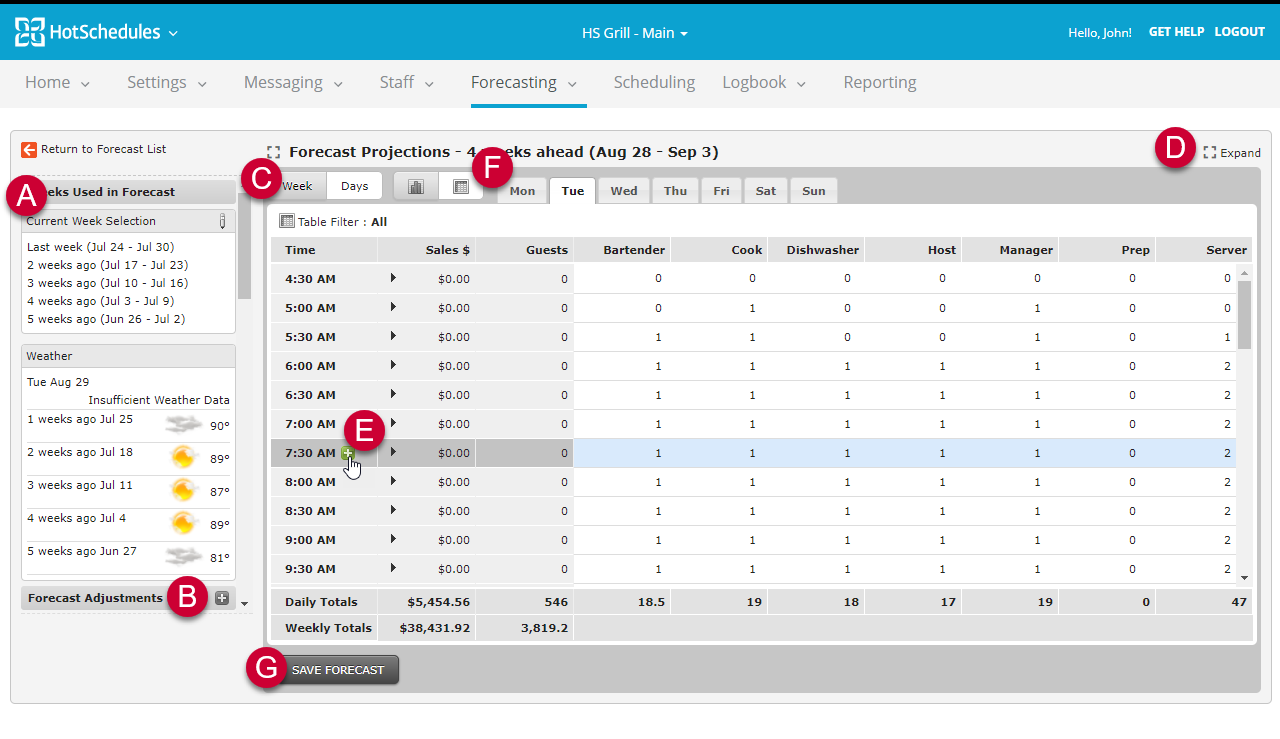Screen dimensions: 1280x739
Task: Click the Return to Forecast List arrow icon
Action: click(29, 149)
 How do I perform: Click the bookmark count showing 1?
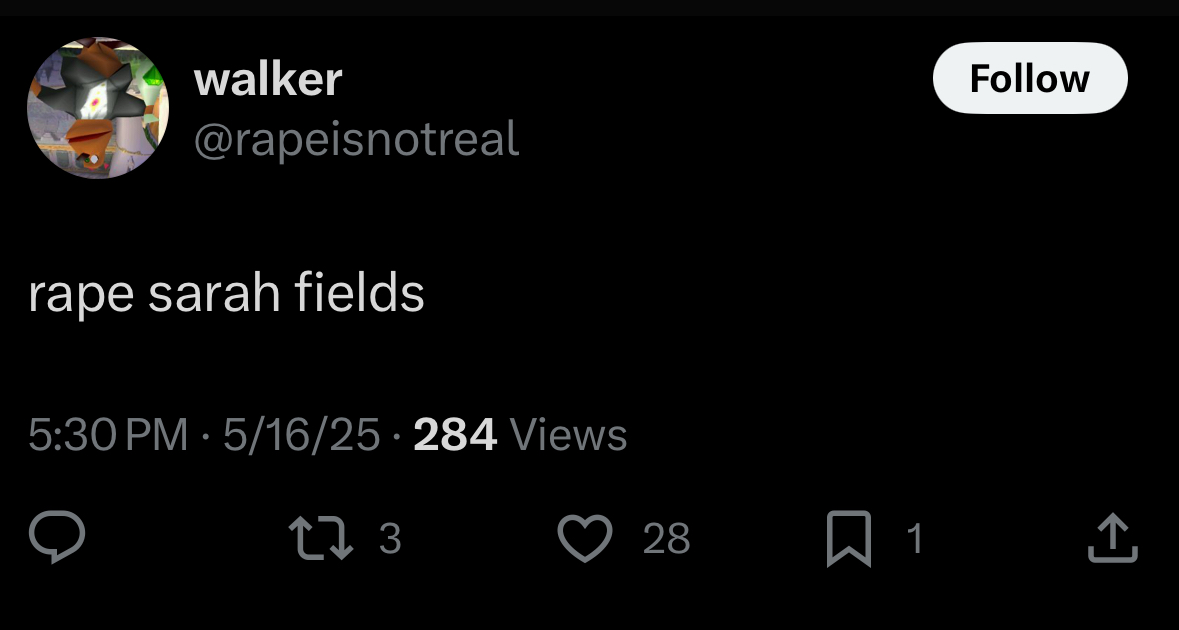pyautogui.click(x=913, y=540)
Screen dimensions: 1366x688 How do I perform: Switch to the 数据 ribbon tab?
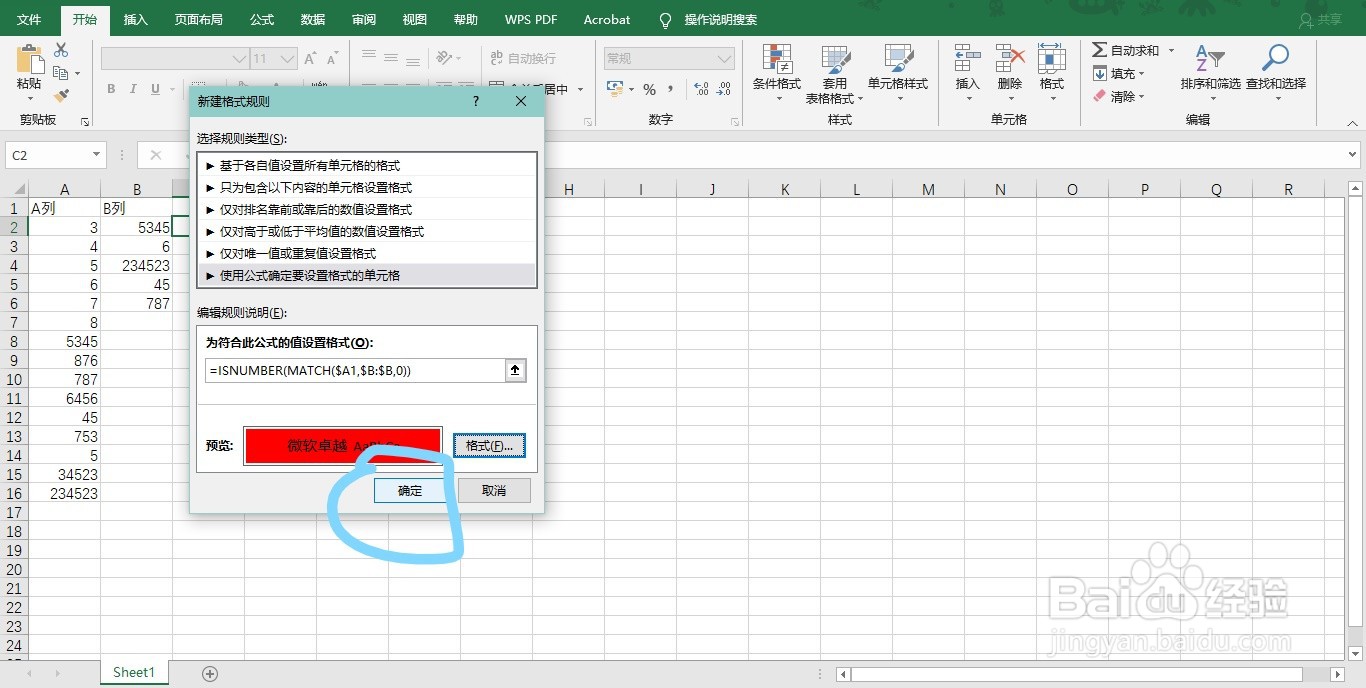click(x=311, y=18)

- **Exercise requirements**
Repeat the text of every item above word for word, leaving out the pictures.

- **Solution for this exercise**
Screen dimensions: 1280x739
Task: Click the Return to Forecast List arrow icon
Action: click(29, 149)
 How do I perform: Click the bookmark count showing 1?
pyautogui.click(x=913, y=540)
Screen dimensions: 1366x688 How do I perform: Switch to the 数据 ribbon tab?
click(x=311, y=18)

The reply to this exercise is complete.